◆ **EXERCISE DETAILS**: Return every entry exactly as written.

===== STUDY MATERIAL

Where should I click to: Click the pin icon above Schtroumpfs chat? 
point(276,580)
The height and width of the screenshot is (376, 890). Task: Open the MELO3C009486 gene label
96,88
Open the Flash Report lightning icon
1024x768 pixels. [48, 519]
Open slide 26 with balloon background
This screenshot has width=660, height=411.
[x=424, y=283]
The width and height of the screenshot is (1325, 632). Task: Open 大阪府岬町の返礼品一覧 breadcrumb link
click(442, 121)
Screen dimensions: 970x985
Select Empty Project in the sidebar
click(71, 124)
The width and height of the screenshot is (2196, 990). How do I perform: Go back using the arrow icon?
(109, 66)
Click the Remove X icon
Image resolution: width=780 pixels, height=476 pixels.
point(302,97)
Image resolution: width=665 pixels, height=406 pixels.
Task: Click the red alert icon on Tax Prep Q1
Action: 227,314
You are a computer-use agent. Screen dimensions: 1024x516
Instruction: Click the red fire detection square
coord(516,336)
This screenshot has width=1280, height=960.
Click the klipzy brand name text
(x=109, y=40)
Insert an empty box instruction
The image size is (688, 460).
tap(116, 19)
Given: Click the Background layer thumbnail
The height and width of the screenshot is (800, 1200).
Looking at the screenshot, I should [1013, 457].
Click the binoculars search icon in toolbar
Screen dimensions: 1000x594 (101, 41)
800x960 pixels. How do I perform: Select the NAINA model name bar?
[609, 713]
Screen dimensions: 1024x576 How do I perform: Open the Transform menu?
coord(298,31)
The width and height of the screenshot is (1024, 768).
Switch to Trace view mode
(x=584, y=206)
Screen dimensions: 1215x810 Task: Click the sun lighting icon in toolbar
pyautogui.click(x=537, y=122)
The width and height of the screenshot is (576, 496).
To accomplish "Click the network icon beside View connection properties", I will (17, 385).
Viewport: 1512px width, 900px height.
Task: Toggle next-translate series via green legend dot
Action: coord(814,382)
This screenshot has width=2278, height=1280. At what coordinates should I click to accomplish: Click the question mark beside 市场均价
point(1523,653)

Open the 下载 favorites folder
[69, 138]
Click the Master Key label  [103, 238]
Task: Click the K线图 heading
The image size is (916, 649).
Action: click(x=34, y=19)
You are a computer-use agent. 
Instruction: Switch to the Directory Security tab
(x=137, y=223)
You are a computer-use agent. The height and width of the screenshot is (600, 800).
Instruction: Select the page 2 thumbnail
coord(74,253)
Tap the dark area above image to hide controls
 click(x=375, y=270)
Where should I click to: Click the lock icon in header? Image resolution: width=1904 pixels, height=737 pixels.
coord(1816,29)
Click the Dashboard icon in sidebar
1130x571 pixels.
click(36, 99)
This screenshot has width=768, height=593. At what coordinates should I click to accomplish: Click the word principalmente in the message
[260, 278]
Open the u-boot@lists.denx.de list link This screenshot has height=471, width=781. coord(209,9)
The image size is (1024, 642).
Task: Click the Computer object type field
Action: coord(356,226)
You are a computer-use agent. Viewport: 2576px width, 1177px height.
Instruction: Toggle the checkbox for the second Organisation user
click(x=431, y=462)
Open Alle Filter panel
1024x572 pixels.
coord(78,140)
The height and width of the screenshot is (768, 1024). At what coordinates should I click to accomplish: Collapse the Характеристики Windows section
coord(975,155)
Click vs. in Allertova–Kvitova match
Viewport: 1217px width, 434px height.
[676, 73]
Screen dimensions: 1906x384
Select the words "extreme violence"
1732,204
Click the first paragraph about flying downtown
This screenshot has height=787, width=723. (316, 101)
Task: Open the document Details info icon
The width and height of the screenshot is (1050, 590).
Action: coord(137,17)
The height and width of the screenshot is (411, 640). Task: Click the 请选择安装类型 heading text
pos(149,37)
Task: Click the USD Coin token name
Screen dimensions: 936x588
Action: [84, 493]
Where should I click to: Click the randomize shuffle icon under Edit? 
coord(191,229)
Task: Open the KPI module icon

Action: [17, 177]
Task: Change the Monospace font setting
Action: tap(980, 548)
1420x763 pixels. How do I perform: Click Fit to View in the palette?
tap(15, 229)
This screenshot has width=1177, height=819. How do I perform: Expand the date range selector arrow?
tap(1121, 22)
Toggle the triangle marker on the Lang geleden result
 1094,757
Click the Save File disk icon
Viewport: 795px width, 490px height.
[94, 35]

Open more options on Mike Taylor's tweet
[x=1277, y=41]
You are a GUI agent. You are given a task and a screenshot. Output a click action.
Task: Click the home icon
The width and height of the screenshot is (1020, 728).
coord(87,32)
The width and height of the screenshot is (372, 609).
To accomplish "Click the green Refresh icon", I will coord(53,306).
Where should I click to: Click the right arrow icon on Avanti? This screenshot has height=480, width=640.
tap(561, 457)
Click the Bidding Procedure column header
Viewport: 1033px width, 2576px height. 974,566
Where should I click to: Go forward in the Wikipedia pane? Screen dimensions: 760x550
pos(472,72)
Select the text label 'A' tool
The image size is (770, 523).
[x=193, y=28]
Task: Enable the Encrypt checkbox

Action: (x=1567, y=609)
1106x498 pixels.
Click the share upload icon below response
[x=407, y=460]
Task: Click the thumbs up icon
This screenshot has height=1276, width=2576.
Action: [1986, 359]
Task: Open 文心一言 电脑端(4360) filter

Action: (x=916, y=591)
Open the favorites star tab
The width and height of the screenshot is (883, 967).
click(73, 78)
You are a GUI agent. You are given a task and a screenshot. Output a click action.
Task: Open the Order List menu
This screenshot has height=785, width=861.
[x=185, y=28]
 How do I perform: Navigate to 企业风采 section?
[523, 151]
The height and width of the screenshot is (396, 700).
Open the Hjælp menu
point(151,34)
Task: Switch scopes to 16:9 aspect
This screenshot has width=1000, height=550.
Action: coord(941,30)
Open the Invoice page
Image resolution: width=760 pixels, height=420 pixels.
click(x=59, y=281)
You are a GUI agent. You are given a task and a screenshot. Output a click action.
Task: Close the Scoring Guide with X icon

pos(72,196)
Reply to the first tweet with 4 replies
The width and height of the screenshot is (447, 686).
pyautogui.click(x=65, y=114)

==========

◆ **RESULT BELOW**:
Where should I click to: Click the pin icon above Schtroumpfs chat? 
point(276,580)
The height and width of the screenshot is (376, 890). Task: Open the MELO3C009486 gene label
96,88
Open the Flash Report lightning icon
1024x768 pixels. [48, 519]
Open slide 26 with balloon background
This screenshot has width=660, height=411.
[x=424, y=283]
The width and height of the screenshot is (1325, 632). Task: Open 大阪府岬町の返礼品一覧 breadcrumb link
click(442, 121)
Screen dimensions: 970x985
Select Empty Project in the sidebar
click(71, 124)
The width and height of the screenshot is (2196, 990). How do I perform: Go back using the arrow icon?
(109, 66)
Click the Remove X icon
Image resolution: width=780 pixels, height=476 pixels.
point(302,97)
Image resolution: width=665 pixels, height=406 pixels.
Task: Click the red alert icon on Tax Prep Q1
Action: 227,314
You are a computer-use agent. Screen dimensions: 1024x516
Instruction: Click the red fire detection square
coord(516,336)
This screenshot has width=1280, height=960.
Click the klipzy brand name text
(x=109, y=40)
Insert an empty box instruction
The image size is (688, 460).
tap(116, 19)
Given: Click the Background layer thumbnail
The height and width of the screenshot is (800, 1200).
Looking at the screenshot, I should [1013, 457].
Click the binoculars search icon in toolbar
Screen dimensions: 1000x594 (101, 41)
800x960 pixels. How do I perform: Select the NAINA model name bar?
[609, 713]
Screen dimensions: 1024x576 How do I perform: Open the Transform menu?
coord(298,31)
The width and height of the screenshot is (1024, 768).
Switch to Trace view mode
(x=584, y=206)
Screen dimensions: 1215x810 Task: Click the sun lighting icon in toolbar
pyautogui.click(x=537, y=122)
The width and height of the screenshot is (576, 496).
To accomplish "Click the network icon beside View connection properties", I will (17, 385).
Viewport: 1512px width, 900px height.
Task: Toggle next-translate series via green legend dot
Action: coord(814,382)
This screenshot has width=2278, height=1280. At what coordinates should I click to accomplish: Click the question mark beside 市场均价
point(1523,653)

Open the 下载 favorites folder
[69, 138]
Click the Master Key label  [103, 238]
Task: Click the K线图 heading
The image size is (916, 649).
Action: click(x=34, y=19)
You are a computer-use agent. 
Instruction: Switch to the Directory Security tab
(x=137, y=223)
You are a computer-use agent. The height and width of the screenshot is (600, 800).
Instruction: Select the page 2 thumbnail
coord(74,253)
Tap the dark area above image to hide controls
 click(x=375, y=270)
Where should I click to: Click the lock icon in header? Image resolution: width=1904 pixels, height=737 pixels.
coord(1816,29)
Click the Dashboard icon in sidebar
1130x571 pixels.
click(36, 99)
This screenshot has width=768, height=593. At what coordinates should I click to accomplish: Click the word principalmente in the message
[260, 278]
Open the u-boot@lists.denx.de list link This screenshot has height=471, width=781. coord(209,9)
The image size is (1024, 642).
Task: Click the Computer object type field
Action: coord(356,226)
You are a computer-use agent. Viewport: 2576px width, 1177px height.
Instruction: Toggle the checkbox for the second Organisation user
click(x=431, y=462)
Open Alle Filter panel
1024x572 pixels.
coord(78,140)
The height and width of the screenshot is (768, 1024). At what coordinates should I click to accomplish: Collapse the Характеристики Windows section
coord(975,155)
Click vs. in Allertova–Kvitova match
Viewport: 1217px width, 434px height.
[676, 73]
Screen dimensions: 1906x384
Select the words "extreme violence"
1732,204
Click the first paragraph about flying downtown
This screenshot has height=787, width=723. (316, 101)
Task: Open the document Details info icon
The width and height of the screenshot is (1050, 590).
Action: coord(137,17)
The height and width of the screenshot is (411, 640). Task: Click the 请选择安装类型 heading text
pos(149,37)
Task: Click the USD Coin token name
Screen dimensions: 936x588
Action: [84, 493]
Where should I click to: Click the randomize shuffle icon under Edit? 
coord(191,229)
Task: Open the KPI module icon

Action: [17, 177]
Task: Change the Monospace font setting
Action: tap(980, 548)
1420x763 pixels. How do I perform: Click Fit to View in the palette?
tap(15, 229)
This screenshot has width=1177, height=819. How do I perform: Expand the date range selector arrow?
tap(1121, 22)
Toggle the triangle marker on the Lang geleden result
 1094,757
Click the Save File disk icon
Viewport: 795px width, 490px height.
[94, 35]

Open more options on Mike Taylor's tweet
[x=1277, y=41]
You are a GUI agent. You are given a task and a screenshot. Output a click action.
Task: Click the home icon
The width and height of the screenshot is (1020, 728).
coord(87,32)
The width and height of the screenshot is (372, 609).
To accomplish "Click the green Refresh icon", I will coord(53,306).
Where should I click to: Click the right arrow icon on Avanti? This screenshot has height=480, width=640.
tap(561, 457)
Click the Bidding Procedure column header
Viewport: 1033px width, 2576px height. 974,566
Where should I click to: Go forward in the Wikipedia pane? Screen dimensions: 760x550
pos(472,72)
Select the text label 'A' tool
The image size is (770, 523).
[x=193, y=28]
Task: Enable the Encrypt checkbox

Action: (x=1567, y=609)
1106x498 pixels.
Click the share upload icon below response
[x=407, y=460]
Task: Click the thumbs up icon
This screenshot has height=1276, width=2576.
Action: [1986, 359]
Task: Open 文心一言 电脑端(4360) filter

Action: (x=916, y=591)
Open the favorites star tab
The width and height of the screenshot is (883, 967).
click(73, 78)
You are a GUI agent. You are given a task and a screenshot. Output a click action.
Task: Open the Order List menu
This screenshot has height=785, width=861.
[x=185, y=28]
 How do I perform: Navigate to 企业风采 section?
[523, 151]
The height and width of the screenshot is (396, 700).
Open the Hjælp menu
point(151,34)
Task: Switch scopes to 16:9 aspect
This screenshot has width=1000, height=550.
Action: coord(941,30)
Open the Invoice page
Image resolution: width=760 pixels, height=420 pixels.
click(x=59, y=281)
You are a GUI agent. You are given a task and a screenshot. Output a click action.
Task: Close the Scoring Guide with X icon

pos(72,196)
Reply to the first tweet with 4 replies
The width and height of the screenshot is (447, 686).
pyautogui.click(x=65, y=114)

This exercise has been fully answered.